Ce vendredi 5 novembre, huit personnes sont mortes. Les blessés se comptent par centaines et nombre d’entre eux sont encore hospitalisés. Quelques jours après le drame, les questions ne manquent pas. La plus polarisante : Travis Scott est-il en partie responsable ? La réponse est oui.
Des centaines de voix unies pour témoigner d’une même réalité. Froide, implacable, indiscutable. L’Astroworld Festival 2021 a sombré dans le chaos, entraînant dans son sillage des vies humaines venues profiter d’un week-end de concerts. En lieu et place d’une communion collective, huit personnes ont perdu la vie.
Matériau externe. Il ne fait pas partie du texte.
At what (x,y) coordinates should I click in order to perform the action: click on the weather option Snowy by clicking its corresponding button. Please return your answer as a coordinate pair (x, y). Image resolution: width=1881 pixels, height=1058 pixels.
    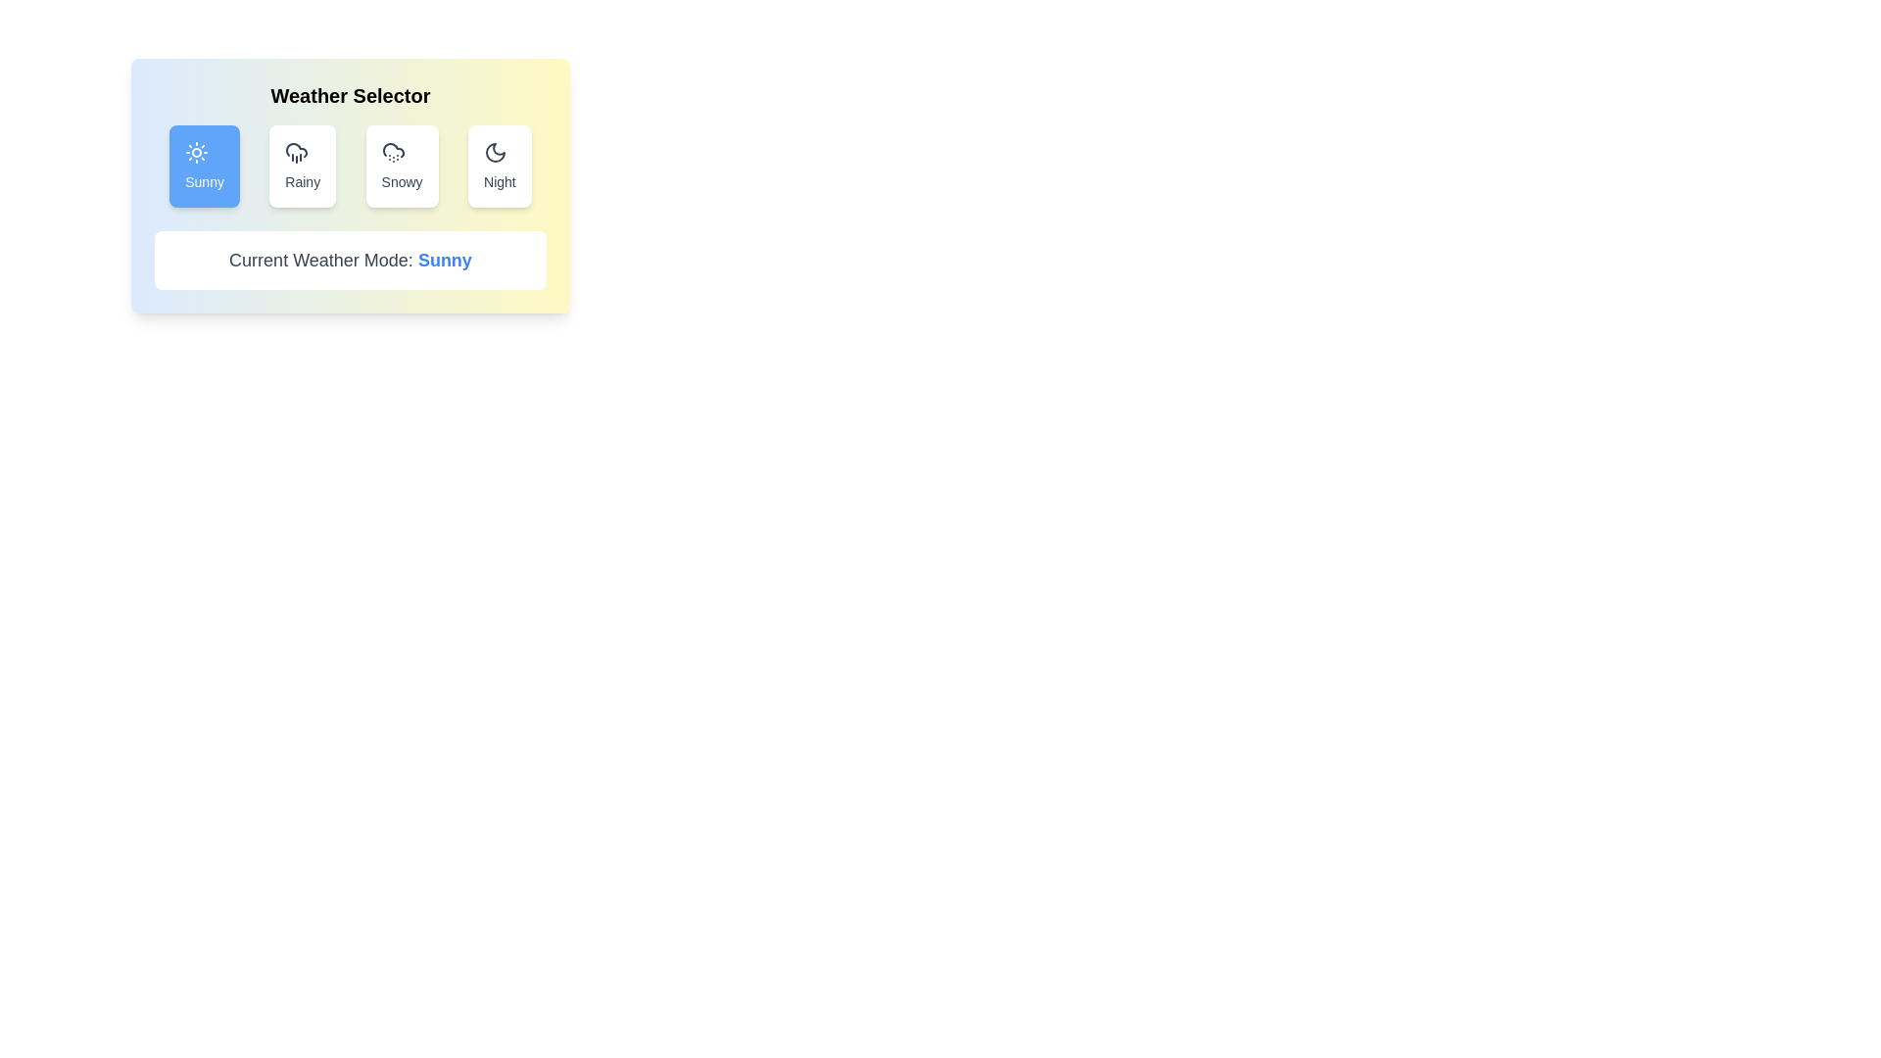
    Looking at the image, I should click on (400, 165).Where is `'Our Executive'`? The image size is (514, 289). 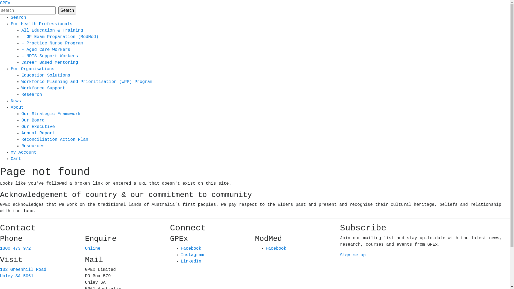
'Our Executive' is located at coordinates (38, 127).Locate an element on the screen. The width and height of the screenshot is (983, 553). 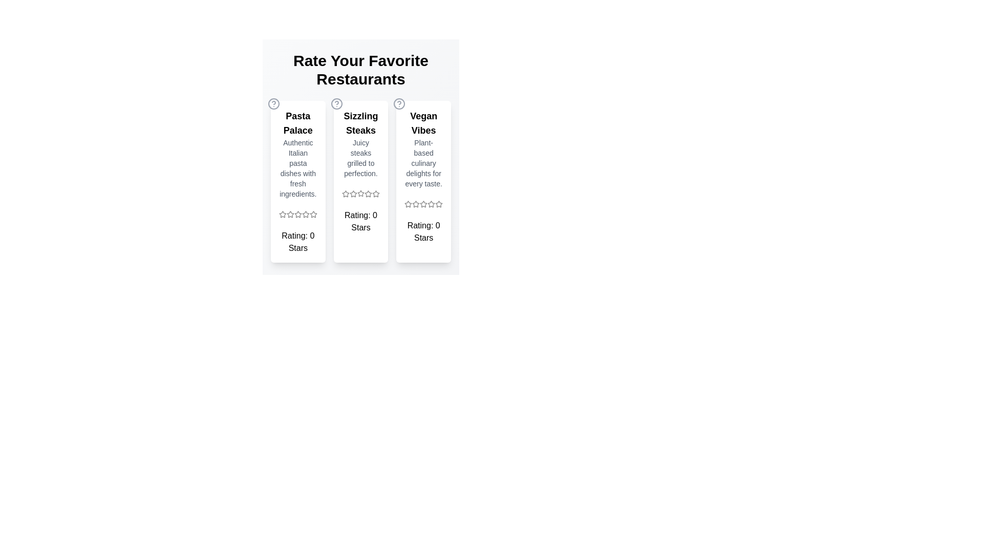
the restaurant title text 'Pasta Palace' is located at coordinates (297, 122).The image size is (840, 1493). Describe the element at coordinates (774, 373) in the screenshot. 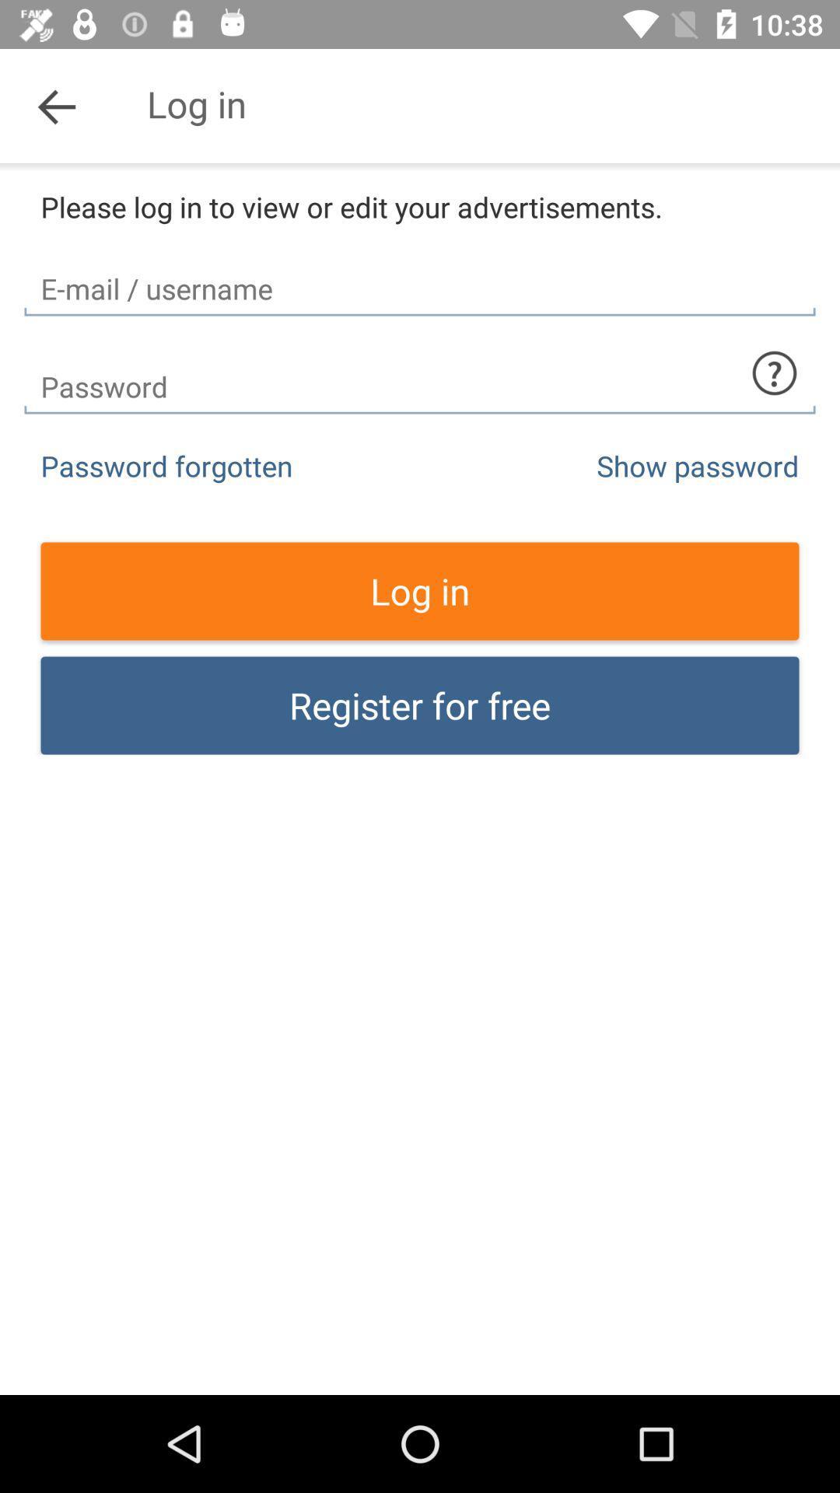

I see `login help` at that location.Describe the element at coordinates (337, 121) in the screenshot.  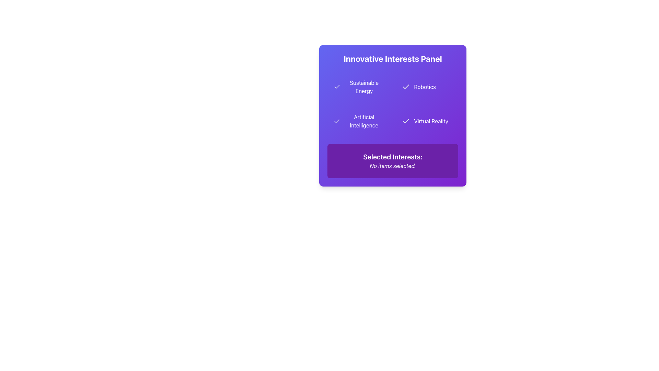
I see `the checkmark icon (✔️) within the 'Innovative Interests Panel' that represents the 'Artificial Intelligence' option` at that location.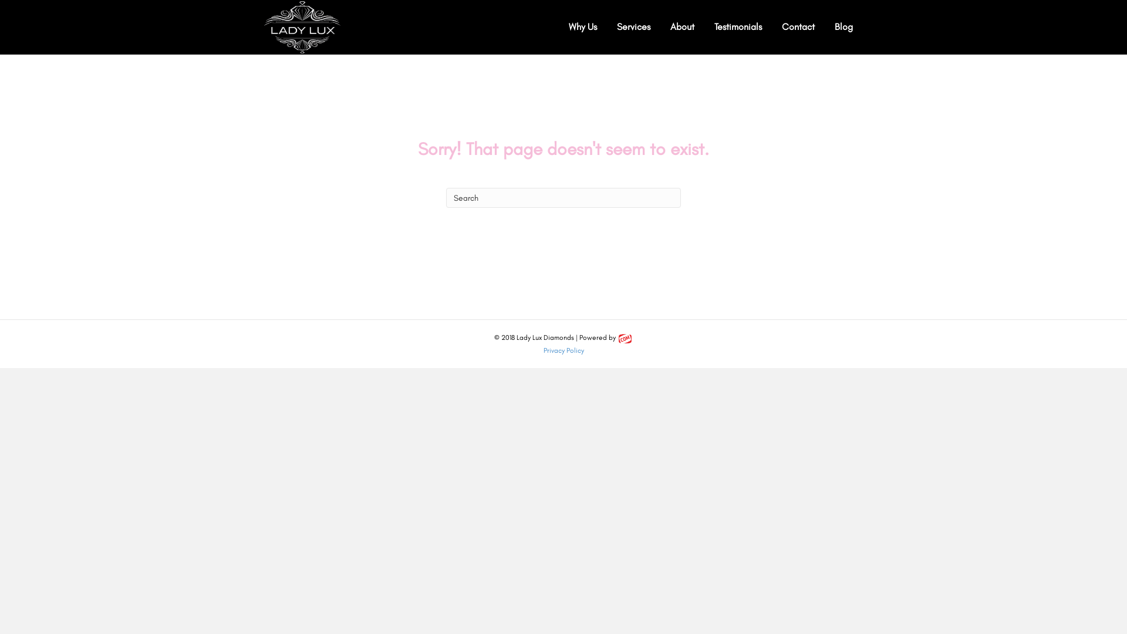 The image size is (1127, 634). Describe the element at coordinates (843, 26) in the screenshot. I see `'Blog'` at that location.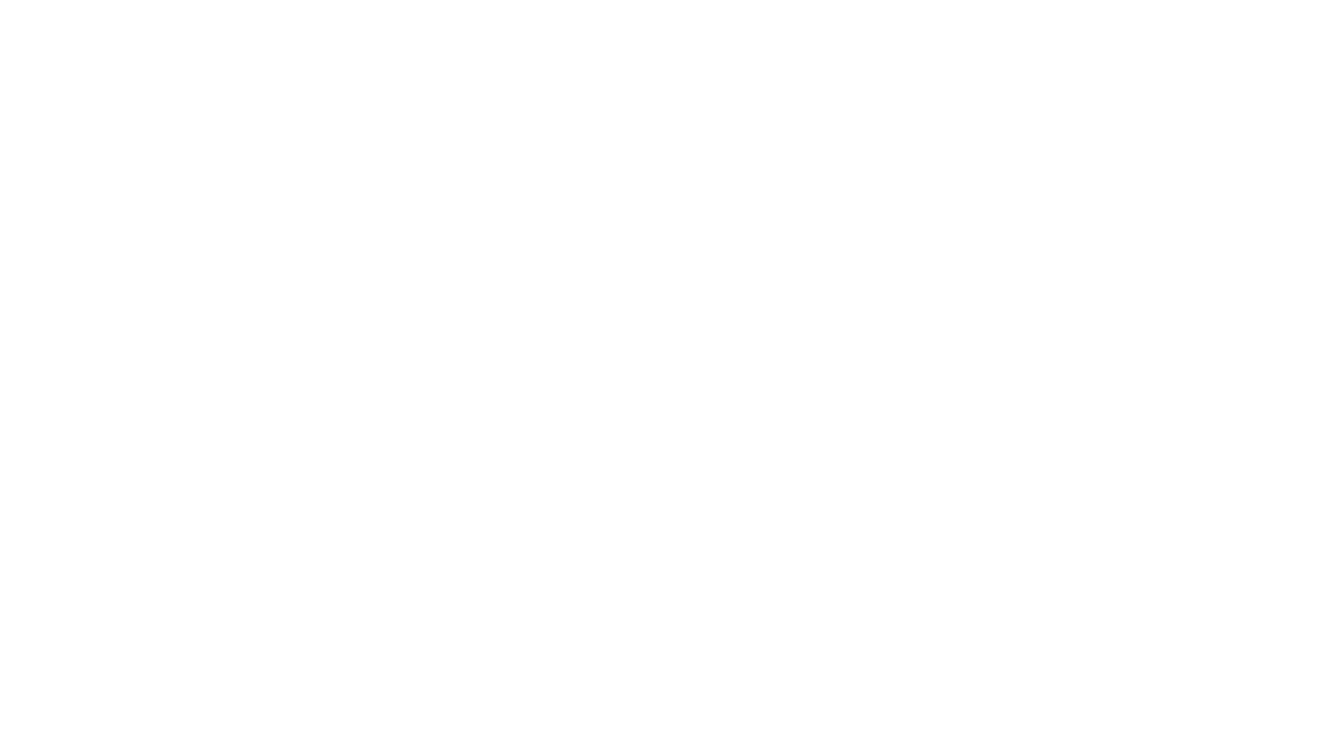  What do you see at coordinates (726, 727) in the screenshot?
I see `'Cloudflare'` at bounding box center [726, 727].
La victime la plus âgée avait 27 ans. La plus jeune, 14. Une neuvième victime a été déclarée morte cette nuit, ayant succombé à ses blessures. Un enfant de 9 ans est toujours dans le coma. Pour la première fois de sa carrière, Travis Scott n’a pas réussi à éviter un drame.
Les concerts du natif de Houston représentaient jusqu’ici le meilleur de l’expérience live. L’énergie déployée sur scène lui a permis de conquérir des millions de fans, éblouis par ces performances artistiques hors-du-commun et une scénographie souvent exceptionnelle. Les montagnes russes du Astroworld Tour, l’aigle géant du Birds Eye View Tour, la scène monumentale de son festival… Les exemples ne manquent pas. La Flame est une bête de scène, de la trempe des plus grandes rockstars. Et son public le lui rend bien. Vendredi dernier, les choses sont néanmoins allées trop loin.
Passé le choc vient le temps des explications. Des responsables doivent être identifiés pour leur négligence. Live Nation est l’un d’eux. Plus grand organisateur de concerts au monde, cette société est liée à 200 morts et 750 blessures survenues dans ses shows depuis 2006, selon les chiffres du Houston Chronicle. Il y aussi les autorités de Houston, dépassées par un événement ayant basculé dans la folie. Enfin, la responsabilité de Travis Scott en tant qu’artiste et organisateur du festival est clairement engagée.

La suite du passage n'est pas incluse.